For most powers, for most of the history of the GC, that meant they were either eventually released as part of general amnesties or were tried. Most often the crimes they were tried for would be things like espionage or crimes related to sabotage. The GC was also written in a time not far removed from the age of Privateers (while it was post-Age of Sail many people had lived during that time when the GC was written) so it was definitely written with those persons in mind.
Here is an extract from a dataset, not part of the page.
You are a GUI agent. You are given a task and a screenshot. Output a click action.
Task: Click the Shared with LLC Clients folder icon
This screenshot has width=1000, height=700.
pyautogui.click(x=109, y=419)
There is nothing at all inconsistent with history of international law in capturing someone in a war and saying “this person isn’t a POW.” Really all that being a POW means (under the GC) is that you have to be released when the fighting is over and the power holding you has to provide you with certain care and treatment and not do certain things to you. One of the key things you can’t do to a GC POW is try them for crimes just for the act of waging war against the detaining power. The GC does not view individual acts of soldiers in state vs state wars as being per se illegal, although it doesn’t preclude lawful soldiers of being capable of committing illegal actions.
For example, detaining powers could try and even execute a POW if the POW committed a murder in the POW camp (we did this to a group of Germans who killed a fellow prisoner in a POW camp in the U.S.)
Also, it wouldn’t preclude a detaining power for trying someone with a crime if they were operating as a spy or a saboteur. If I was a member of the German military, with a uniform and a CO and all that, but I was running around in disguise on the continental U.S. planning to blow up civilian bridges I would be held by the military and later tried by the military.
It wasn’t the existence of unlawful combatants as a concept that was really controversial or new with the war on terror. I think that is a distorted perception primarily informed by ignorance. What was new with the War on Terror is Bush wanted to hold the unlawful combatants forever. In the past most governments haven’t wanted that or even tried to do that. If they were holding saboteurs or privateers, they either tried them and hanged them, or sometimes they might negotiate their return to their original country after hostilities.
And torture them, sometimes to death.
Cite? Specifically for the claim that it’s a new thing, started with Bush, that one side in a war wants to torture certain persons from the other side (sometimes to death.)
Stop that at once. You’re arguing a position that actually appears in the Geneva Conventions. No one else in the thread is doing that!
Again, Great Debates.
It remains a mystery why you are free to simply make shit up in this forum.